▸ What you need to do
Write out the full listing again. Make no alterations.

━━━━━ Provided records ━━━━━

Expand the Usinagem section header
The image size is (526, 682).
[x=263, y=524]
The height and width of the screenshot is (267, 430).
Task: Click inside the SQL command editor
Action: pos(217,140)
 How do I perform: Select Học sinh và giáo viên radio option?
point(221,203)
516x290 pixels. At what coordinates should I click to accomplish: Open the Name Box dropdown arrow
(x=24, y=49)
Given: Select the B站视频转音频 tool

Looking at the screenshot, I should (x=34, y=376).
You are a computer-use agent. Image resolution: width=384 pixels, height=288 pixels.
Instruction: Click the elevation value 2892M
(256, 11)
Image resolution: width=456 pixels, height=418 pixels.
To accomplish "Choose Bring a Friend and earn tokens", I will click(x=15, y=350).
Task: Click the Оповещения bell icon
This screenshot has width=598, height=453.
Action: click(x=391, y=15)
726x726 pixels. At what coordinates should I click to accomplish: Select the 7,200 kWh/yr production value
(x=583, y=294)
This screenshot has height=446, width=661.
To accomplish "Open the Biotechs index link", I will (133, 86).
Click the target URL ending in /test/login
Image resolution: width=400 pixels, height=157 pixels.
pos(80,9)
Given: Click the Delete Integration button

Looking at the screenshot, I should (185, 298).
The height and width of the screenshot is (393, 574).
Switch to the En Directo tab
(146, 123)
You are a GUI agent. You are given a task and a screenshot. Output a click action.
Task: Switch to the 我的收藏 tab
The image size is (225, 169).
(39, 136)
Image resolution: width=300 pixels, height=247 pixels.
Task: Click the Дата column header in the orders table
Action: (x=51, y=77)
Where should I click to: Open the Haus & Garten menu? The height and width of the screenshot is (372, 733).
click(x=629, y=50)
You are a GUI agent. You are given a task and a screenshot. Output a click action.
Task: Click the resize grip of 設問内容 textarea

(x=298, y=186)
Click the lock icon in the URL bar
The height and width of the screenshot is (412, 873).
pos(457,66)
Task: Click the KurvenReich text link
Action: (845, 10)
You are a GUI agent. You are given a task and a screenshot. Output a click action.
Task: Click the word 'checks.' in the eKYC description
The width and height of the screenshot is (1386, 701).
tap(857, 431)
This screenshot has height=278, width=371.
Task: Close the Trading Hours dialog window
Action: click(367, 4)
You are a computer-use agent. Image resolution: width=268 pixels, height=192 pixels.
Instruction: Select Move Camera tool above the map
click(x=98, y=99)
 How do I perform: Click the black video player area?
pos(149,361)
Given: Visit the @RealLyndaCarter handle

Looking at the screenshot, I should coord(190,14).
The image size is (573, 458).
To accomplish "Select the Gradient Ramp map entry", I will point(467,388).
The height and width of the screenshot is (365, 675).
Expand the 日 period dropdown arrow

━━━━━

▸ Task output
Expand the Usinagem section header
The image size is (526, 682).
[x=263, y=524]
The height and width of the screenshot is (267, 430).
Task: Click inside the SQL command editor
Action: pos(217,140)
 How do I perform: Select Học sinh và giáo viên radio option?
point(221,203)
516x290 pixels. At what coordinates should I click to accomplish: Open the Name Box dropdown arrow
(x=24, y=49)
Given: Select the B站视频转音频 tool

Looking at the screenshot, I should (x=34, y=376).
You are a computer-use agent. Image resolution: width=384 pixels, height=288 pixels.
Instruction: Click the elevation value 2892M
(256, 11)
Image resolution: width=456 pixels, height=418 pixels.
To accomplish "Choose Bring a Friend and earn tokens", I will click(x=15, y=350).
Task: Click the Оповещения bell icon
This screenshot has width=598, height=453.
Action: click(x=391, y=15)
726x726 pixels. At what coordinates should I click to accomplish: Select the 7,200 kWh/yr production value
(x=583, y=294)
This screenshot has height=446, width=661.
To accomplish "Open the Biotechs index link", I will (133, 86).
Click the target URL ending in /test/login
Image resolution: width=400 pixels, height=157 pixels.
pos(80,9)
Given: Click the Delete Integration button

Looking at the screenshot, I should (185, 298).
The height and width of the screenshot is (393, 574).
Switch to the En Directo tab
(146, 123)
You are a GUI agent. You are given a task and a screenshot. Output a click action.
Task: Switch to the 我的收藏 tab
The image size is (225, 169).
(39, 136)
Image resolution: width=300 pixels, height=247 pixels.
Task: Click the Дата column header in the orders table
Action: (x=51, y=77)
Where should I click to: Open the Haus & Garten menu? The height and width of the screenshot is (372, 733).
click(x=629, y=50)
You are a GUI agent. You are given a task and a screenshot. Output a click action.
Task: Click the resize grip of 設問内容 textarea

(x=298, y=186)
Click the lock icon in the URL bar
The height and width of the screenshot is (412, 873).
pos(457,66)
Task: Click the KurvenReich text link
Action: (845, 10)
You are a GUI agent. You are given a task and a screenshot. Output a click action.
Task: Click the word 'checks.' in the eKYC description
The width and height of the screenshot is (1386, 701).
tap(857, 431)
This screenshot has height=278, width=371.
Task: Close the Trading Hours dialog window
Action: click(367, 4)
You are a computer-use agent. Image resolution: width=268 pixels, height=192 pixels.
Instruction: Select Move Camera tool above the map
click(x=98, y=99)
 How do I perform: Click the black video player area?
pos(149,361)
Given: Visit the @RealLyndaCarter handle

Looking at the screenshot, I should coord(190,14).
The image size is (573, 458).
To accomplish "Select the Gradient Ramp map entry", I will point(467,388).
The height and width of the screenshot is (365, 675).
Expand the 日 period dropdown arrow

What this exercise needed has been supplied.